• What to do:
Copy the lines of the listing from the line with "Screen dimensions: 1366x768" up to and including the line with "[x=62, y=57]", keeping every line but raising each coordinate in the answers by 8.

[start of Extracted data]

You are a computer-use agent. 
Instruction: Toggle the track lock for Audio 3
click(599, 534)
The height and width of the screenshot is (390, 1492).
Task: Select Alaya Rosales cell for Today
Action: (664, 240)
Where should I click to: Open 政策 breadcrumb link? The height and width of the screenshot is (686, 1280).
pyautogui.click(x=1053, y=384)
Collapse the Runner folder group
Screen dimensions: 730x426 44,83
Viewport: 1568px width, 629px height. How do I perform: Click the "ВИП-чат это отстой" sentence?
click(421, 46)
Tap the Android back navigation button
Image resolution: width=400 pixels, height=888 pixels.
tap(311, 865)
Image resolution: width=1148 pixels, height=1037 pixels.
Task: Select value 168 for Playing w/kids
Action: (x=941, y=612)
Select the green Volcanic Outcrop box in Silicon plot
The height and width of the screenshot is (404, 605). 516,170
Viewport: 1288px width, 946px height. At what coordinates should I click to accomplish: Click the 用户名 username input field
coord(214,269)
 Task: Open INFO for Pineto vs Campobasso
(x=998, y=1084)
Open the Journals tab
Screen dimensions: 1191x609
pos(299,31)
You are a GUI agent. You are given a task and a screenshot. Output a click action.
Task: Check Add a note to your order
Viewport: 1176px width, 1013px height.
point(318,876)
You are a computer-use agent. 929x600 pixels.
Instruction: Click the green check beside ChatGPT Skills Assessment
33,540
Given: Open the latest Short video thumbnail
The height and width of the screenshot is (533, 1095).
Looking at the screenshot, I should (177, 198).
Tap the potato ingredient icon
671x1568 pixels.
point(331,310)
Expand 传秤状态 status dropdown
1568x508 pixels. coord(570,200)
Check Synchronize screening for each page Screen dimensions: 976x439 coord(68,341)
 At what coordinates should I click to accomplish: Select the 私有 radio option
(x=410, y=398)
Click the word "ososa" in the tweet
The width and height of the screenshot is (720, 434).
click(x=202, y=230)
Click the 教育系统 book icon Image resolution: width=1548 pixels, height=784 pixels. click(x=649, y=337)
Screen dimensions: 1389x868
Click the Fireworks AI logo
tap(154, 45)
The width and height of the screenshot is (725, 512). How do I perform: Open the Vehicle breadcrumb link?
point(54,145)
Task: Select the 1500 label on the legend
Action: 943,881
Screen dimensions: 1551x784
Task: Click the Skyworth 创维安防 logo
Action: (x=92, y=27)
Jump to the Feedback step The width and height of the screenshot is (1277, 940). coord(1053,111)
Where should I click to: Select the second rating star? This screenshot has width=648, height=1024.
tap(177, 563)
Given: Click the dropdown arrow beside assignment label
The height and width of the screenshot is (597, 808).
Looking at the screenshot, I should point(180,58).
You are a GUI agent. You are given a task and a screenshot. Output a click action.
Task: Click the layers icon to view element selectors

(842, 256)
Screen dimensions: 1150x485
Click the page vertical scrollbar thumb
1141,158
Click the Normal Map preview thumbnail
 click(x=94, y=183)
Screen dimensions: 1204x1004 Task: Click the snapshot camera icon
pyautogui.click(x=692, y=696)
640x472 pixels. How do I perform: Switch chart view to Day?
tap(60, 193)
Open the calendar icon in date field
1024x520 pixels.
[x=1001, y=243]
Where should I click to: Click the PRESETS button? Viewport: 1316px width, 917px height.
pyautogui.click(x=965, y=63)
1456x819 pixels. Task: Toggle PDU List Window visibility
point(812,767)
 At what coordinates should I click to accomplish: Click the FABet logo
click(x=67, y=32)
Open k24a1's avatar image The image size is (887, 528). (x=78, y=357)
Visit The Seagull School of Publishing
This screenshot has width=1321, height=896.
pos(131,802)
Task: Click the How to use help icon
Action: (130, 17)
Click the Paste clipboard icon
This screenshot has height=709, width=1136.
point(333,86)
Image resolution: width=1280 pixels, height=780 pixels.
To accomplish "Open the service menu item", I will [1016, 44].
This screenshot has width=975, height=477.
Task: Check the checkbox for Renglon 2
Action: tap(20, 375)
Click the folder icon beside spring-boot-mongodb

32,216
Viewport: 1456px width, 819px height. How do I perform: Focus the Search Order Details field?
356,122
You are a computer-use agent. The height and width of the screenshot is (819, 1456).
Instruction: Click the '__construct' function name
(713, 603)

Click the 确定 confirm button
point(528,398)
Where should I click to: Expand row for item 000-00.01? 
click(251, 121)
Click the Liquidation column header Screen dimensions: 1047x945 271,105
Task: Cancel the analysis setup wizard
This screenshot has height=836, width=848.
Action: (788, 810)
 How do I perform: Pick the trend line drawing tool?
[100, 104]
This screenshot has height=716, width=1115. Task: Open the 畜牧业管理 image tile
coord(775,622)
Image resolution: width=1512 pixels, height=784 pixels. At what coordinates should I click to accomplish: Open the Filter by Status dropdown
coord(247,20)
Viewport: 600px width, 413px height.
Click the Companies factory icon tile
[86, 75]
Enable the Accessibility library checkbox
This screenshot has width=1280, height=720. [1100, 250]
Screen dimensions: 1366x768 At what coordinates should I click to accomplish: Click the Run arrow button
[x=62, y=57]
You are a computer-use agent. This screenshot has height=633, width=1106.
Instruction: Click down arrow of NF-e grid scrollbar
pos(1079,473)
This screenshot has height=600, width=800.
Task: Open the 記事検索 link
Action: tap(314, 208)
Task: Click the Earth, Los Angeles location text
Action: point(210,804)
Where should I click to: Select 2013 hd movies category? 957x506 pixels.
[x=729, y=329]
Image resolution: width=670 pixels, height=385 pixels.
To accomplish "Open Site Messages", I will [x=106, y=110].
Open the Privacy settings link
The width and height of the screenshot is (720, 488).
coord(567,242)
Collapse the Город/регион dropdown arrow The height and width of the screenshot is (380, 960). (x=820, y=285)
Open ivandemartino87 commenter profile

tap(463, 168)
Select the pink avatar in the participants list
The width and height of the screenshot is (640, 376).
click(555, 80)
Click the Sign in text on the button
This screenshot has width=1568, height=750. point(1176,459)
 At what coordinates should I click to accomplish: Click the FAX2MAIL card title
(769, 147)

[end of Extracted data]

• Expected answer:
Screen dimensions: 1366x768 At what coordinates should I click to accomplish: Click the Run arrow button
[x=70, y=65]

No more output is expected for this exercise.